While both wine and cannabis have taste, aftertaste, fragrance and consistency, at a body-effecting level cannabis is infinitely more complex than wine, for one very key reason: wine has one solitary brain-and-body-affecting molecule — EtOH — which has one solitary effect on the brain and body — drunkenness — so the drunkenness from one wine is identical to every other one. Cannabis, meanwhile, has at least two, and probably more like hundreds, brain-and-body-affecting molecules — THC, CBD, CBN, CBG, and terpenes — which have infinitely different effects on the brain and body.
This is especially important for people looking to solve medical issues. That point is driven home to us by Dr. Paul Bregman, a medical doctor and cannabis expert, who sits in the Interpening audience listening attentively.
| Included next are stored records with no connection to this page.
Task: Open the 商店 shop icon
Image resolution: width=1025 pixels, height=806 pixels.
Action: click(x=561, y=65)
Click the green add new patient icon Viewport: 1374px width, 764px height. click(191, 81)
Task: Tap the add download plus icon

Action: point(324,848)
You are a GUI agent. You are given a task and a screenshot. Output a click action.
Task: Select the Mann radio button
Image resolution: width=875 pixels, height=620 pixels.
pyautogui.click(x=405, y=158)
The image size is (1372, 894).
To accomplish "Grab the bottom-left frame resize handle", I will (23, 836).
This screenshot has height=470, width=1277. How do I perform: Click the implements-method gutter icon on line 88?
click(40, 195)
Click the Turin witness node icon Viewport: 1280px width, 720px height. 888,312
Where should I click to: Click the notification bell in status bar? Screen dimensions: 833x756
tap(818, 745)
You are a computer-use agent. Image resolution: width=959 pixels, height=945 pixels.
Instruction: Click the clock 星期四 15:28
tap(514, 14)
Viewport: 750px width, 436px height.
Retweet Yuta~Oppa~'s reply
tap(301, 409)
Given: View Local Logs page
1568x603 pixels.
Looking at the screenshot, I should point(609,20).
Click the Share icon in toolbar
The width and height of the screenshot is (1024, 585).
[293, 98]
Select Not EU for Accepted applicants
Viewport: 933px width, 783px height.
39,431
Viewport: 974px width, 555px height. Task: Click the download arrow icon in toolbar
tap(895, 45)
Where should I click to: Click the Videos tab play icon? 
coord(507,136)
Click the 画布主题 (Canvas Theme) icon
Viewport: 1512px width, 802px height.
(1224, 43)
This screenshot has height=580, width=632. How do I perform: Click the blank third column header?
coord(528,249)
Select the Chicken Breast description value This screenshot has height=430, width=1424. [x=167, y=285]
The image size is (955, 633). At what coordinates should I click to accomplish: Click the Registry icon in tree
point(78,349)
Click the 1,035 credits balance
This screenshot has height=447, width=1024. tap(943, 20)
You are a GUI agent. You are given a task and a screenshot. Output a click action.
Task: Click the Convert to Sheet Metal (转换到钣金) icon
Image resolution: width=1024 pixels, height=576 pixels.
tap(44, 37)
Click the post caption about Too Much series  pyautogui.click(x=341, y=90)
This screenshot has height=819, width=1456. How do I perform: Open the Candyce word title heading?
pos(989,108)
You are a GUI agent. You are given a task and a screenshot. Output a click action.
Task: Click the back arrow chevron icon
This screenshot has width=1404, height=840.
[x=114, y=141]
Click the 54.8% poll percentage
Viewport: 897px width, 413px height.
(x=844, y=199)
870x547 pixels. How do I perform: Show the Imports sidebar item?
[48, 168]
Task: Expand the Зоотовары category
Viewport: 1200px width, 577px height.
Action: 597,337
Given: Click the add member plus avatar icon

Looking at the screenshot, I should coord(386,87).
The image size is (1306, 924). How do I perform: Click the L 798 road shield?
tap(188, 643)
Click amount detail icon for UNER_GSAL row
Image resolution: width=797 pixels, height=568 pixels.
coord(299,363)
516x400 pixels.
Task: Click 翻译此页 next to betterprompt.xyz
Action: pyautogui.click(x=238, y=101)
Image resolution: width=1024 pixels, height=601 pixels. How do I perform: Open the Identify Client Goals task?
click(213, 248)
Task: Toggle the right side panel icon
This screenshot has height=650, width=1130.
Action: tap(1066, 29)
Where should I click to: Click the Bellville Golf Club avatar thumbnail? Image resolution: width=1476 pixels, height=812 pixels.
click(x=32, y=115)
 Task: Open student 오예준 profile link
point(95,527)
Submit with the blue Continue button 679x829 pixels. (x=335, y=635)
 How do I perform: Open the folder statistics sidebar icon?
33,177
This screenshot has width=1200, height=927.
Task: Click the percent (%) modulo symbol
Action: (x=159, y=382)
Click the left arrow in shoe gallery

Bregman believes that budtender education should be mandatory because they're handing out a medicine. They should know, say, which medications might interact badly with cannabis, or which allegedly anxiolytic strains might actually make anxiety worse.
"I think this certainly is moving in the right direction," Bregman says of the class.
At the end of the class, in the basement of SoHi, is the Interpening exam.
For the Interpening exam, students grade buds on quality, aroma, trim bud structure and more. Photo by Reilly Capps
It's actually a pretty heartening sight. These are folks who might have been suspended from high school for having trees in their pocket, and they are now laying the foundations for lucrative careers by studying that same plant. They're hunching over jars with loupes and flashlights grading each flower as acceptable or unacceptable, then guessing which terpenes they smell, what type of weed it is, and so on, like the Stoner SAT, with a proctor, a law student named Courtney Barnes, shushing them with "no talking," and "don't share answers." If they pass — and not all of them will — they will become certified as Interpeners. The Trichome Institute hopes such a thing will resemble a Standard of Excellence that dispensaries can advertise to their clients.
This whole discipline is not as advanced as sommeliers. But as more budtenders and enthusiasts go to classes like this, the further we'll get, as a culture, from noob-ness, and the happier our smokers will become. And the less likely future cannabis lovers will be to laugh at us primitive souls.